What you have to do: Reproduce the Walter Panas High School text below word for word, from its opening line through the list of sports teams.

Text:
# # # # # # #

Walter Panas High School is a comprehensive, four-year public high school serving students in grades 9–12 in Cortlandt Manor, New York, USA. It was opened in 1972, becoming the second high school to serve the Lakeland Central School District. It is a sister school to Lakeland High School of Shrub Oak, New York.

Performance
In 2015, students took 481 AP exams, with over 50% scoring a 3 (out of 5) or better. There were over 30 AP Scholars

Student life

Sports
Walter Panas sports teams include: Boys and Girls Cross Country; Boys Varsity & JV Football; Boys Varsity & JV Basketball; Girls Varsity & JV Basketball; Freshman Boys & Girls Basketball; Boys Varsity, JV, and Freshman Baseball; Varsity & JV Cheerleading; Girls Varsity & JV Softball; Girls Varsity & JV Volleyball; Boys Varsity & JV Soccer; Girls Varsity & JV Soccer; Girls Varsity Field Hockey; Girls Varsity & JV Lacrosse; Boys Varsity & JV Lacrosse; Ice Hockey; Boys & Girls Swimming, Wrestling, Gymnastics, Bowling, Winter Track and field and Girls and Boys Varsity Tennis.

# # # # # # #

Source material:
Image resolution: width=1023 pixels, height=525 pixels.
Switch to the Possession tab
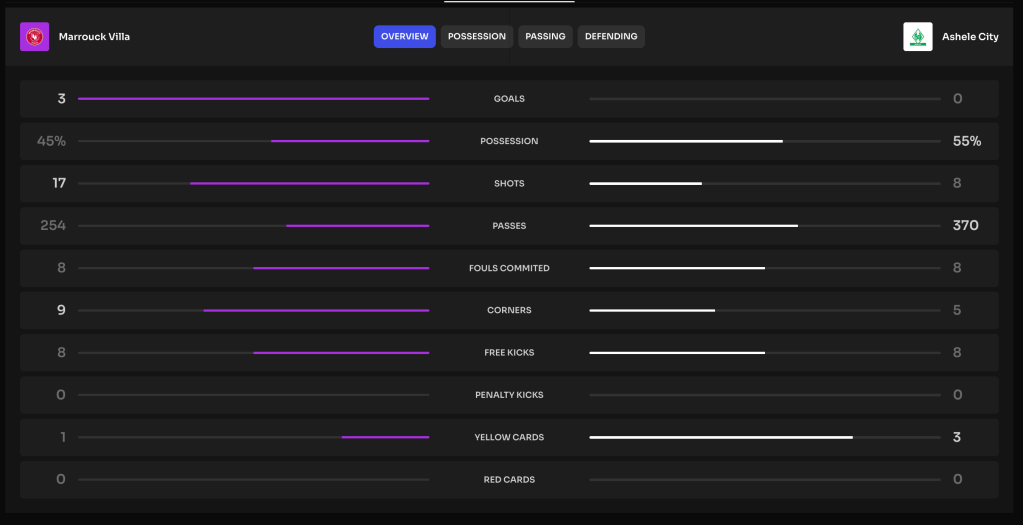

# # # # # # #

Problem solution:
Walter Panas High School is a comprehensive, four-year public high school serving students in grades 9–12 in Cortlandt Manor, New York, USA. It was opened in 1972, becoming the second high school to serve the Lakeland Central School District. It is a sister school to Lakeland High School of Shrub Oak, New York.

Performance
In 2015, students took 481 AP exams, with over 50% scoring a 3 (out of 5) or better. There were over 30 AP Scholars

Student life

Sports
Walter Panas sports teams include: Boys and Girls Cross Country; Boys Varsity & JV Football; Boys Varsity & JV Basketball; Girls Varsity & JV Basketball; Freshman Boys & Girls Basketball; Boys Varsity, JV, and Freshman Baseball; Varsity & JV Cheerleading; Girls Varsity & JV Softball; Girls Varsity & JV Volleyball; Boys Varsity & JV Soccer; Girls Varsity & JV Soccer; Girls Varsity Field Hockey; Girls Varsity & JV Lacrosse; Boys Varsity & JV Lacrosse; Ice Hockey; Boys & Girls Swimming, Wrestling, Gymnastics, Bowling, Winter Track and field and Girls and Boys Varsity Tennis.